Task requirements:
Copy word for word the part of the Reconstruction text between "If congressional Reconstruction" and "the Fourteenth Amendment.", inclusive.

Text section:
As the idea of land confiscation and redistribution faded, those blacks who could not secure ownership of their own lands continued to negotiate with white landowners who needed their labor to till their plantations. In an economy short of cash and credit, both parties turned to sharecropping, a system in which landowners rented land, tools, seed, livestock, and housing to laborers (eventually white and black alike) in exchange for a significant portion of the crop.
This system proved unsustainable. In years when there was a poor harvest, workers struggled to meet their obligations, plunging themselves further into debt, whereas a high yield might mean a surplus of crops, leading to lower prices. Storekeepers also extended credit to workers to purchase food, clothing, tools, seed, and other commodities, with the same result: over time, indebtedness increased. Other systems of credit, such as the crop-lien system (in which the merchant provided the supplies for the workers, including tools and seed) and straight wage labor, competed with sharecropping to shape southern agriculture. Although sharecroppers enjoyed a greater degree of autonomy than slaves had and felt their fortunes depended on their own efforts, on the whole it was not a profitable system, and with the end of the Freedmen’s Bureau in 1872, federal supervision of the contracting system came to an end.
If congressional Reconstruction did not lead to a revolution in the structure of the southern economy or a massive expansion in economic opportunity for blacks, the new legislation nevertheless opened the door to large-scale participation in politics and public life for African American adult men. They voted for the first time in large numbers, served as delegates to state constitutional conventions, and won election to local, state, and even federal offices. The new local and state governments erected schools and provided for public education. Although significant numbers of southern whites did what they could to obstruct this process, by 1868, all but three of the former Confederate states had regained their representation in Congress, participated in the presidential contest of that year, and ratified the Fourteenth Amendment.
Congress also took steps to prevent presidential obstruction of its Reconstruction initiatives. A rider to an army appropriations bill provided that the president had to issue orders through the general-in-chief (Ulysses S. Grant, an advocate of congressional measures), and the Tenure of Office Act stated that federal officeholders whose nominations required Senate approval could not be removed by the president without Senate approval, although they could be suspended while Congress was not in session.
Throughout the spring and summer of 1867, Andrew Johnson struggled unsuccessfully to hamper implementation of congressional measures, but once Congress recessed, he wasted no time in suspending Secretary of War Edwin M. Stanton, a supporter of Republican measures, from the cabinet. In the fall elections throughout the North, Republicans suffered a series of setbacks, in part because of their efforts to secure black suffrage there. These losses signaled the limits of popular support for Radical measures.
Emboldened by this sign, Johnson sought to resist the Senate’s failure to concur in Stanton’s removal, finally deciding to remove him outright in defiance of the Tenure of Office Act. The House of Representatives responded by impeaching Johnson on February 24, 1868, although its articles of impeachment fell short of placing presidential obstruction at the center of the indictment. Seven Republicans joined Democrats to acquit Johnson by a single vote in the Senate trial; therefore, he was not removed from office and served the remainder of his term. Johnson’s acquittal occurred, in part, because of Republican concerns about the politics of the man who would replace him, Ohio Radical Benjamin Wade, and because most Republicans had rallied behind the candidacy of Ulysses S. Grant to secure control of the White House through more traditional means. (See The Impeachment of Andrew Johnson Decision Point and the Comparing Impeachments across U.S. History Lesson.)

Information provided:
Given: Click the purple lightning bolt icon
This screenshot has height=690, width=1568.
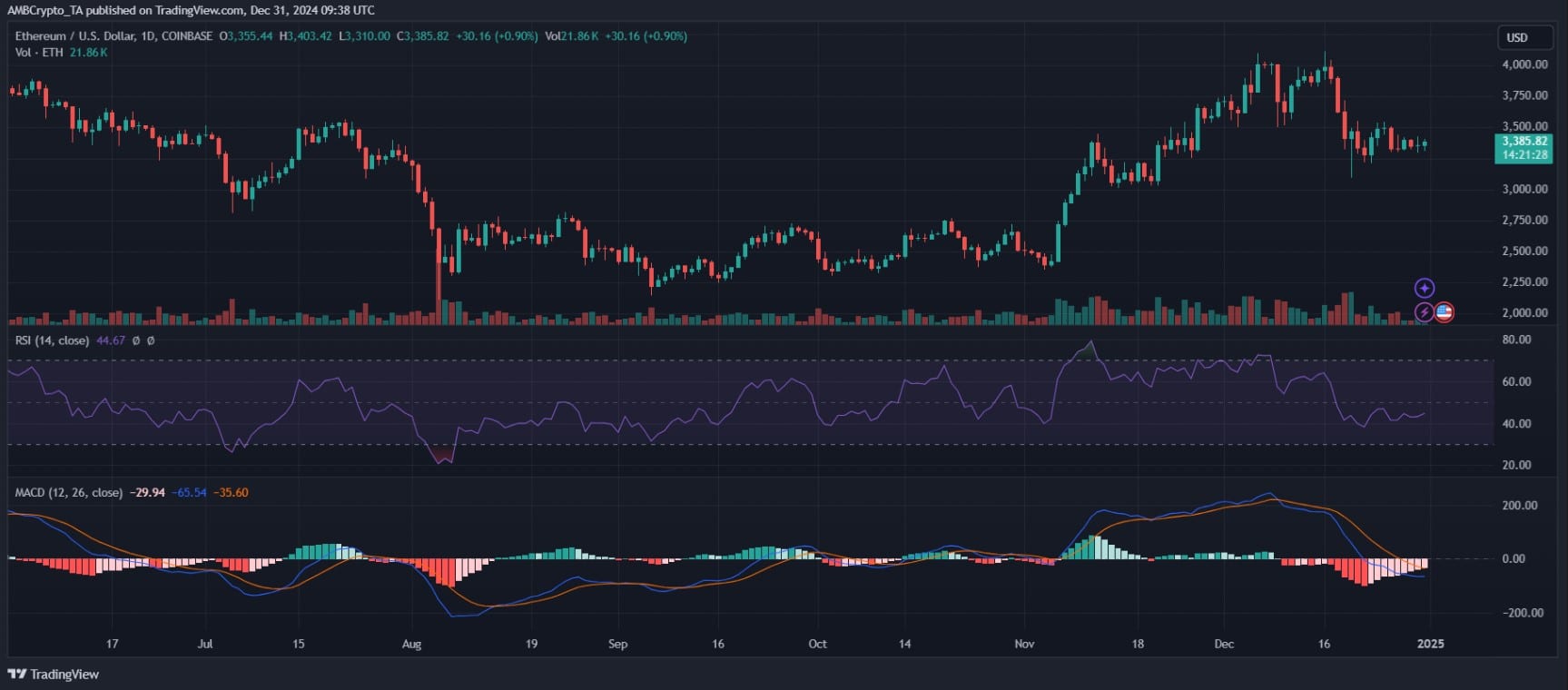Looking at the screenshot, I should [x=1425, y=312].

Exercise response:
If congressional Reconstruction did not lead to a revolution in the structure of the southern economy or a massive expansion in economic opportunity for blacks, the new legislation nevertheless opened the door to large-scale participation in politics and public life for African American adult men. They voted for the first time in large numbers, served as delegates to state constitutional conventions, and won election to local, state, and even federal offices. The new local and state governments erected schools and provided for public education. Although significant numbers of southern whites did what they could to obstruct this process, by 1868, all but three of the former Confederate states had regained their representation in Congress, participated in the presidential contest of that year, and ratified the Fourteenth Amendment.